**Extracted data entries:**

☆ ☆ ☆ ☆

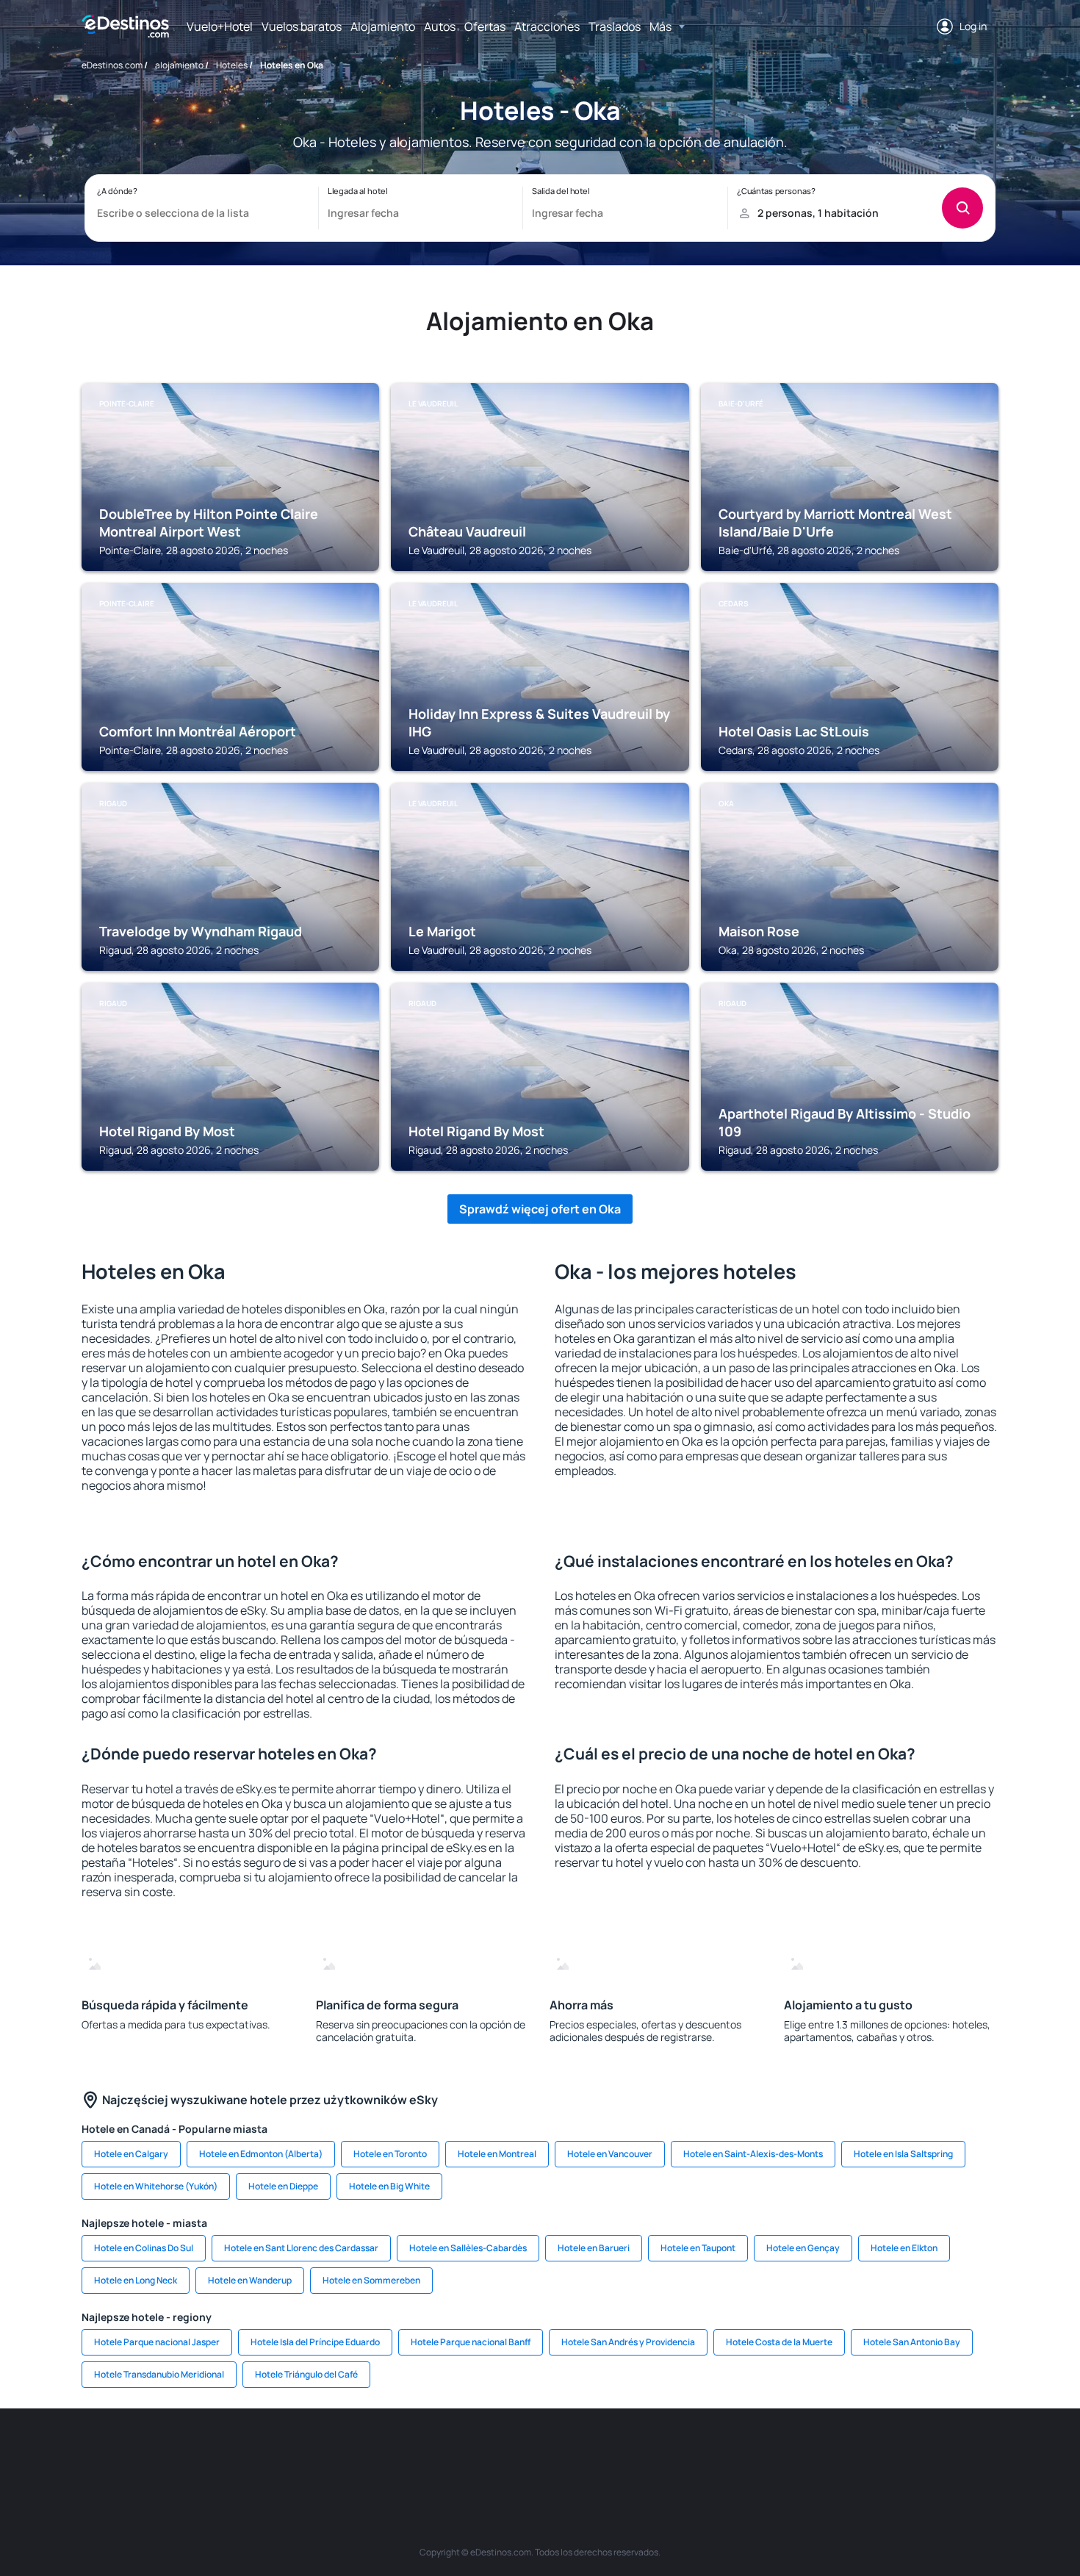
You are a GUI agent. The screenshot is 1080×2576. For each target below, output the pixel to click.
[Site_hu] (562, 2452)
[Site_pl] (298, 2452)
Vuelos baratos (302, 26)
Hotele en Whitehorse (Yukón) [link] (155, 2186)
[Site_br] (165, 2452)
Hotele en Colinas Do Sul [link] (143, 2248)
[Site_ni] (782, 2452)
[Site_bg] (253, 2452)
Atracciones (547, 26)
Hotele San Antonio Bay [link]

☆ ☆ ☆ ☆

**What you will do:** Restating the data word for word is the task, and pictures are to be omitted.

**Answer space:**
You are a GUI agent. The screenshot is 1080×2576. For each target below, output the pixel to click.
[Site_hu] (562, 2452)
[Site_pl] (298, 2452)
Vuelos baratos (302, 26)
Hotele en Whitehorse (Yukón) [link] (155, 2186)
[Site_br] (165, 2452)
Hotele en Colinas Do Sul [link] (143, 2248)
[Site_ni] (782, 2452)
[Site_bg] (253, 2452)
Atracciones (547, 26)
Hotele San Antonio Bay [link]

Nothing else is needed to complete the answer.